Tra gli effetti della pandemia, meno evidenti, ma non per questo trascurabili c’è lo stress determinato da un uso eccessivo di nuove tecnologie. È la sindrome da tecnostress che sembra interessare milioni di italiani costretti dal Covid allo Smart working, al lockdown e agli isolamenti fiduciari. Stili di vita nuovi che in due anni hanno fatto cambiare le abitudini e reso adulti e ragazzi più sensibili agli effetti a lungo termine di un prolungato utilizzo di smartphone, tablet e pc tanto da creare una vera e propria patologia da riconoscere, affrontare e superare. «Solo pochi mesi fa abbiamo iniziato a sentir parlare di metaverso, ovvero la concreta possibilità di trasporre in un mondo completamente virtuale la maggior parte delle nostre attività quotidiane, un mondo che, se ancora oggi è poco più di uno spazio di gioco, in realtà ha segnato un cambio di passo che con la pandemia ha preso il sopravvento – spiega Laura Parolin, Presidente dell’Ordine degli psicologi della Lombardia -. E se da un lato il “lavoro agile” è diventato una costante, dall’altra sono numerosi, forse troppi, gli effetti collaterali legati ad una vita davanti allo schermo».
Un utilizzo eccessivo e disfunzionale degli strumenti tecnologici può avere un impatto negativo su atteggiamenti, pensieri, comportamenti. «Una vera e propria dipendenza che molti lavoratori percepiscono come forma di disagio – ammette Parolin – Una recente indagine dell’American Psychiatric Association ha mostrato come il 18% degli adulti statunitensi identifichi la tecnologia come fonte di stress significativa che può portare a sentimenti di impotenza e di frustrazione, con conseguente avversione o fobia per l’uso dei dispositivi».
Dal 2007 il tecnostress è stato ufficialmente riconosciuto come malattia professionale; quindi, le cause e gli effetti rientrano nell’obbligo di valutazione dei rischi previsti dalla legge. È fondamentale dunque riconoscere i sintomi e gli effetti che si manifestano a più livelli e che causano patologie e disturbi differenti. «Sono stati individuati due principali fattori di tecnostress – spiega la presidente dell’Ordine degli psicologi della Lombardia – il primo legato alla imponente quantità di informazioni provenienti da più fonti (e mail, messaggi istantanei, WhatsApp) che possono portare ad una eccessiva stimolazione ed affaticamento degli utenti; e il secondo si riferisce alla durata della connessione che a sua volta ha ripercussione sulla mente e sul fisico».

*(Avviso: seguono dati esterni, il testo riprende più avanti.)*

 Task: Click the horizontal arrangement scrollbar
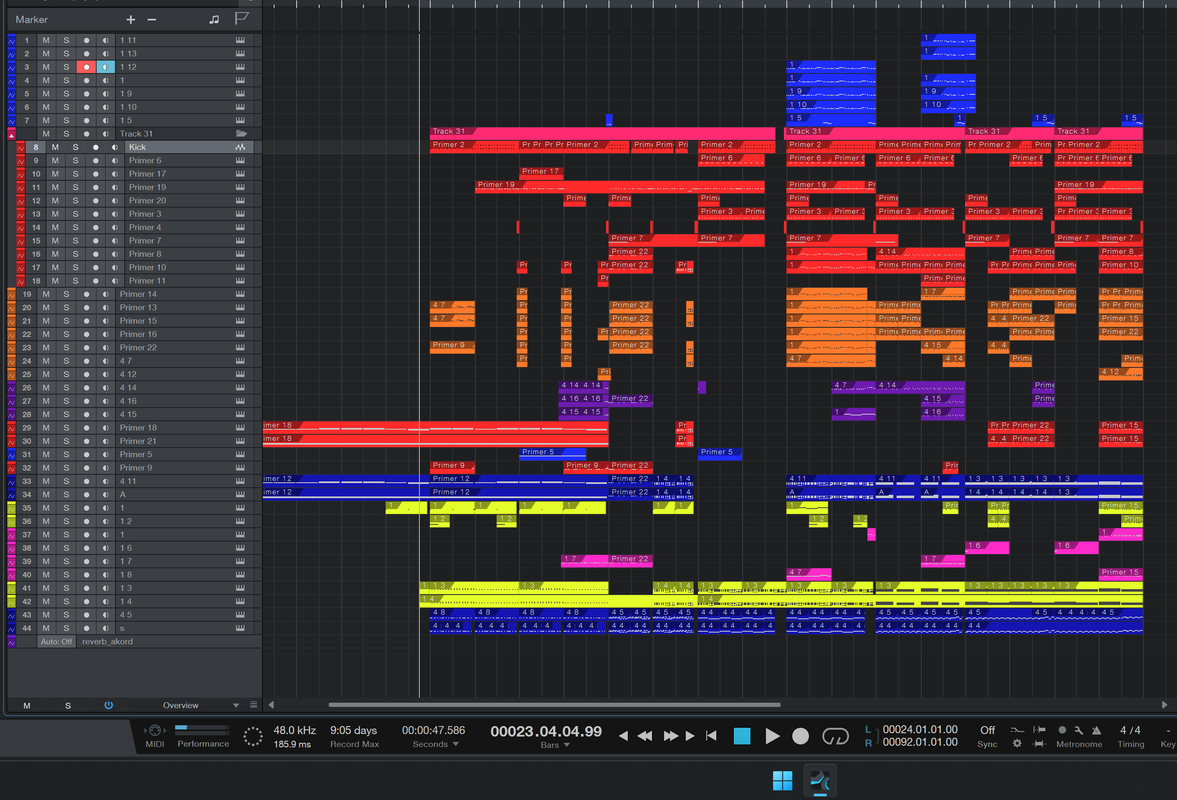pyautogui.click(x=554, y=705)
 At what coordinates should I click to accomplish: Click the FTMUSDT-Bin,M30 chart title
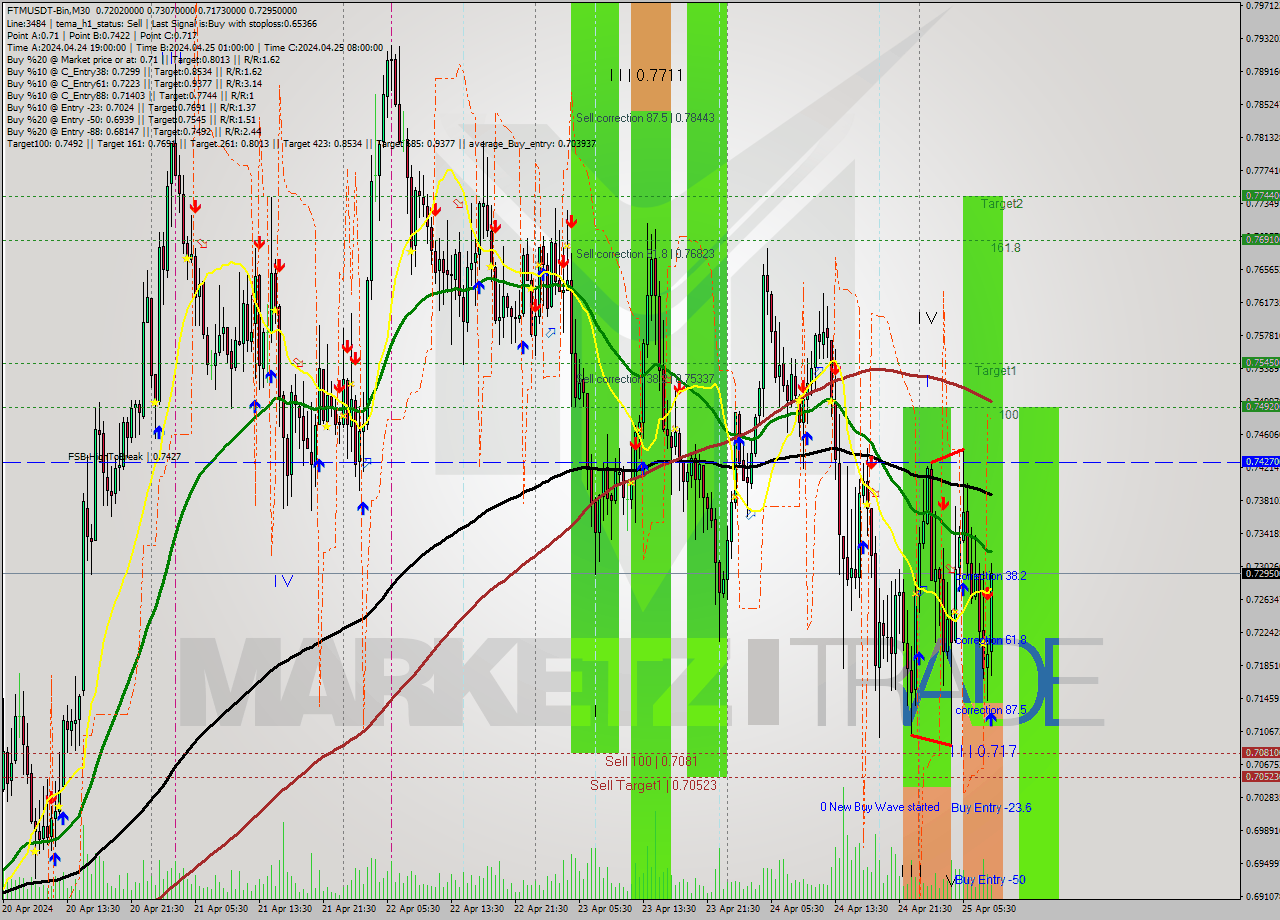(x=49, y=7)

Difficoltà di attenzione, agitazione, tensione muscolare, disturbi del sonno e ansia sono alcune delle possibili conseguenze di questa sempre più attuale patologia che colpisce non solo gli adulti lavoratori, ma anche un numero crescente di giovani e giovanissimi, assorbiti durante la pandemia dalla DAD e dai giochi elettronici divenuti i migliori “amici” durante i mesi di lockdown e di isolamento. «Il fenomeno del burn-out, che tutti conosciamo largamente collegato alle professioni di aiuto, può essere uno degli esiti di un rapporto non equilibrato con la tecnologia: i messaggi, la stabilità dell’immagine/identità sui social network sono alcuni degli esempi che, se parte della nostra quotidianità, possono portarci ad esaurire le nostre risorse».
Il problema è dunque complesso, a volte subdolo perché si annida in diversi comportamenti che possono essere fuorvianti. Per questo l’intervento del professionista è fondamentale. «Il metaverso rappresenta oggi una realtà non più ignorabile -aggiunge – sarà perciò fondamentale pensare e organizzare nuovi strumenti e spazi di ascolto e sostegno per prendersi cura delle conseguenze che il costante uso della tecnologia ha su tutti noi, formulando interventi di prevenzione e cura che tengano conto dell’età dei pazienti, dai bambini fino agli anziani, e dell’ambiente. La figura dello psicologo nelle organizzazioni lavorative, poi, può rappresentare un’utile risorsa, non solo in ambito di intervento, ma anche, e soprattutto, nel programmare azioni di prevenzione, dove una sufficiente educazione dei lavoratori, rispetto a questi fenomeni, può aiutare a segnalare per tempo situazioni di potenziale disagio e ad introdurre interventi efficaci».